Casting Between Types

What actually happens when you cast between types depends on the two types.

When casting between signed and unsigned integer types (of the same size), the cast doesn’t change the bits stored in memory at all - the compiler just reinterprets them as coming from the new type. This is done because the overlapping range of values that can be represented by both signed (two’s compliment) ints and unsigned ints are represented by the same bit patterns in both representations. In short, if the original value lies between zero and the maximum positive value representable with a signed int - then no conversion is needed.

However, if the original value of the variable does not fall within the valid range of the new type, the value will change.

For example, when casting from a signed int to an unsigned int if the number is negative (and thus has a 1 in the sign bit position), the new value will be a very large positive number.

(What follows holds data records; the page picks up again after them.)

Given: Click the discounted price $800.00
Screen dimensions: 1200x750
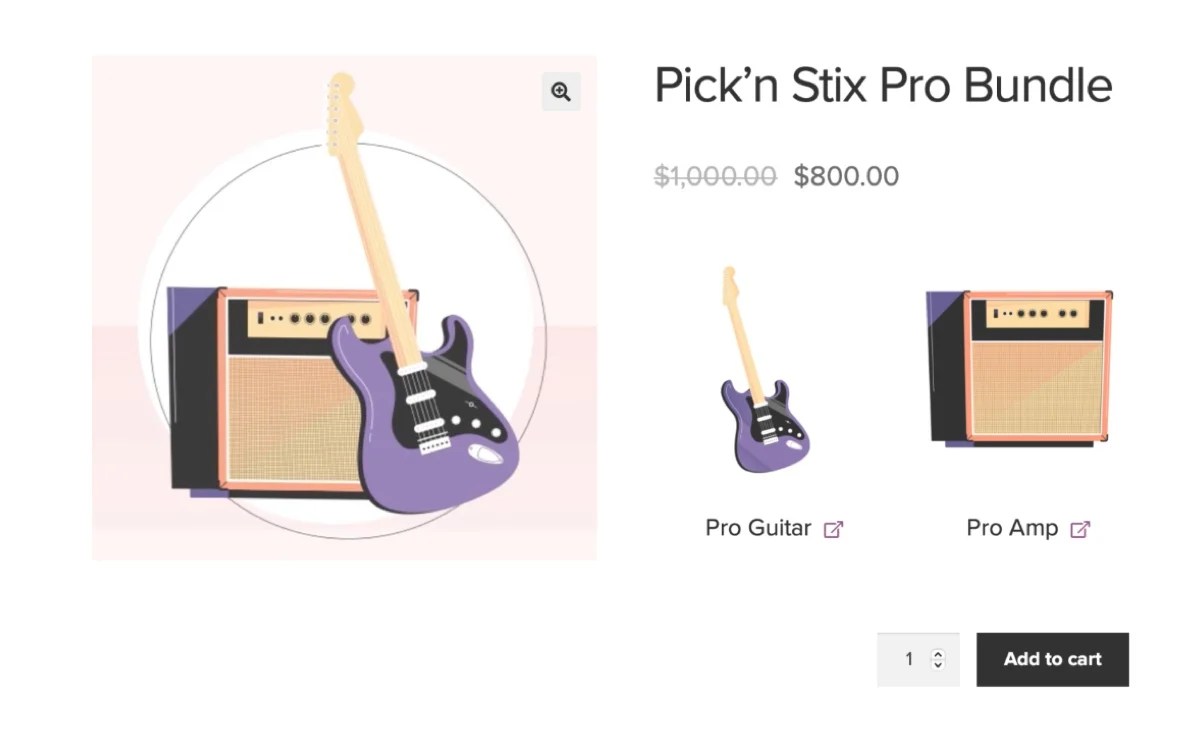Looking at the screenshot, I should tap(846, 176).
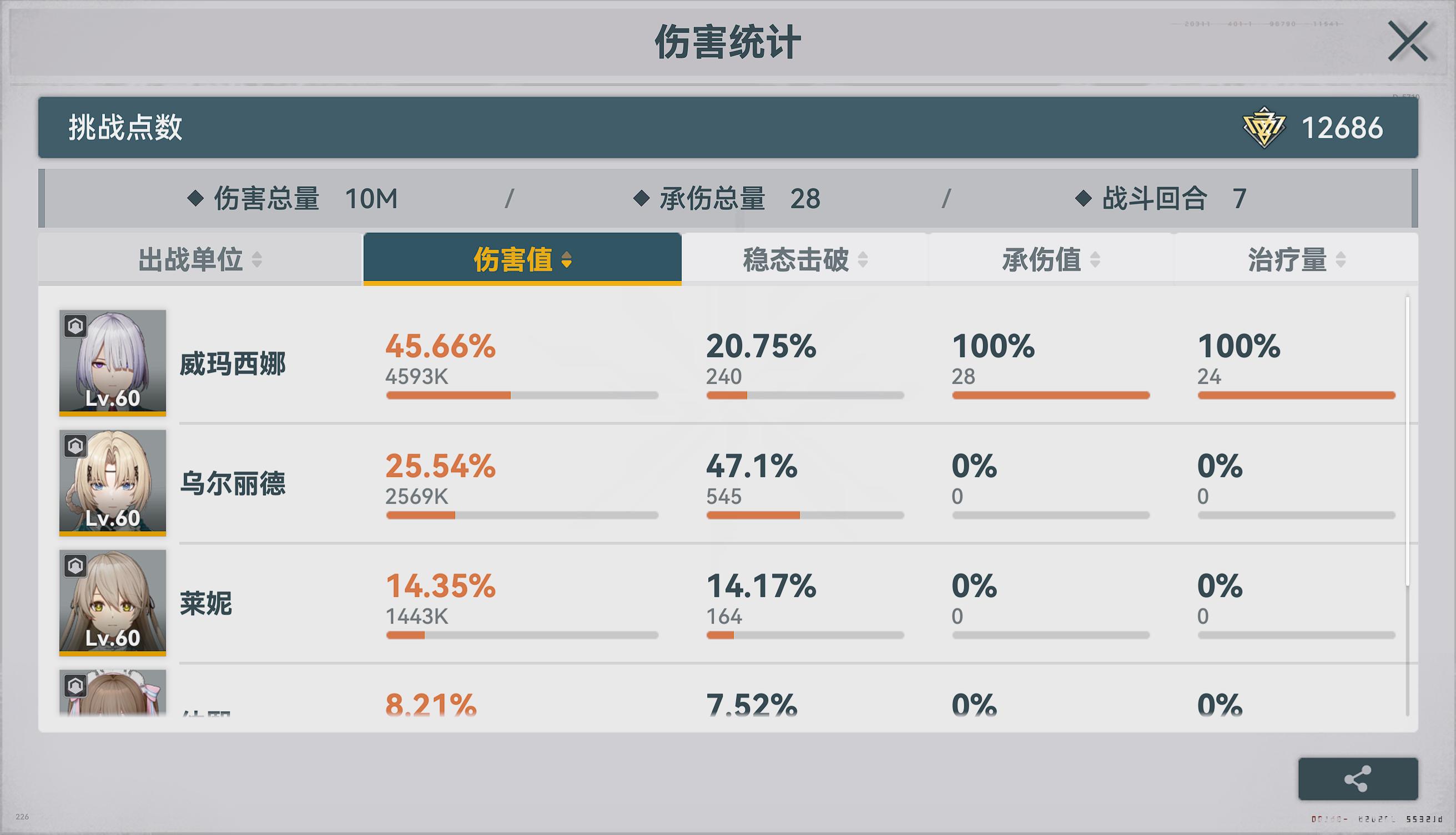Toggle the 伤害值 sort arrow
Viewport: 1456px width, 835px height.
(x=566, y=260)
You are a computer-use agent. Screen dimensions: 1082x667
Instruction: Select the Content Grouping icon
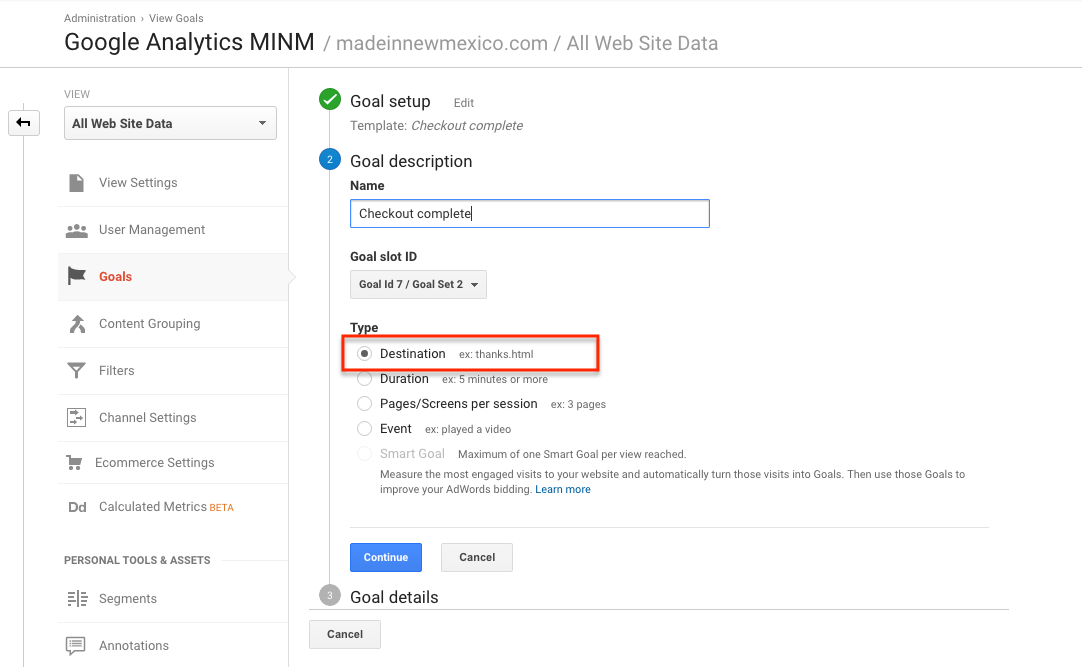[77, 323]
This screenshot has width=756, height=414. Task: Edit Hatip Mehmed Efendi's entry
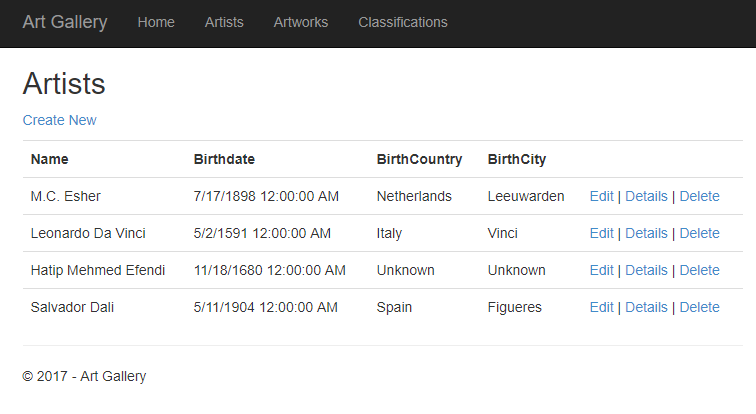tap(601, 270)
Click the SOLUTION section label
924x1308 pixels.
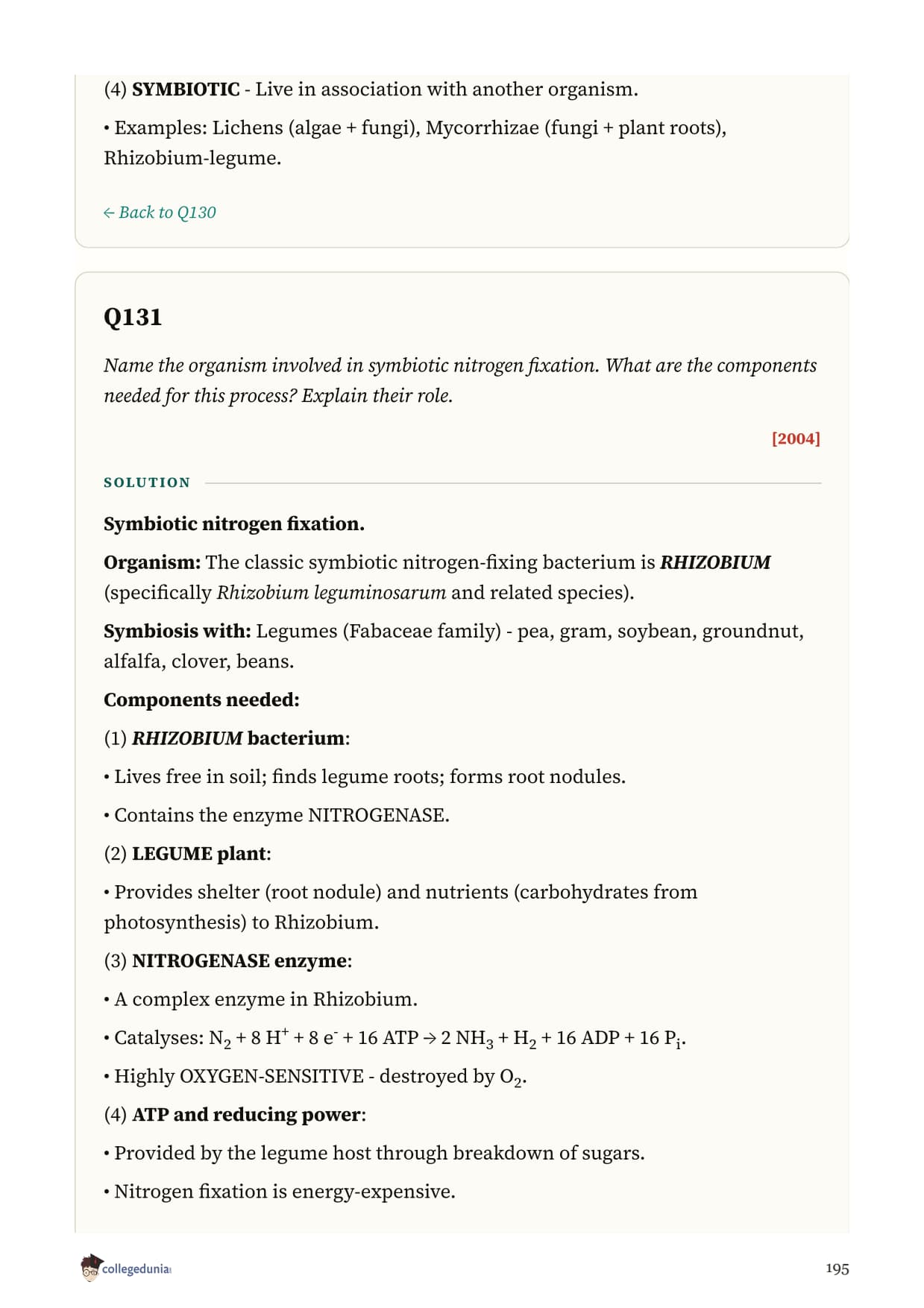(x=147, y=482)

int8_t a = 0xF3; // Value is -13
uint8_t b = a; // Bits are the same (1111 0011), but new value is 243

Similarly, when casting from an unsigned to a signed int, large values will become negative numbers.

uint8_t a = 0xFFu; // Value is 255
int8_t b = a; // Bits are the same (1111 1111), but new value is -1

When casting from an integer to a floating point type (or vice-versa), however, the entire bit pattern and representation changes. As such, the actual bits in the processor or memory that store the result must be calculated accordingly.

When casting from an integer to floating point, the result will be the closest representable value possible for the new type. Additionally, when going from a floating point number to an integer, the decimal portion is dropped and only the whole number portion is maintained.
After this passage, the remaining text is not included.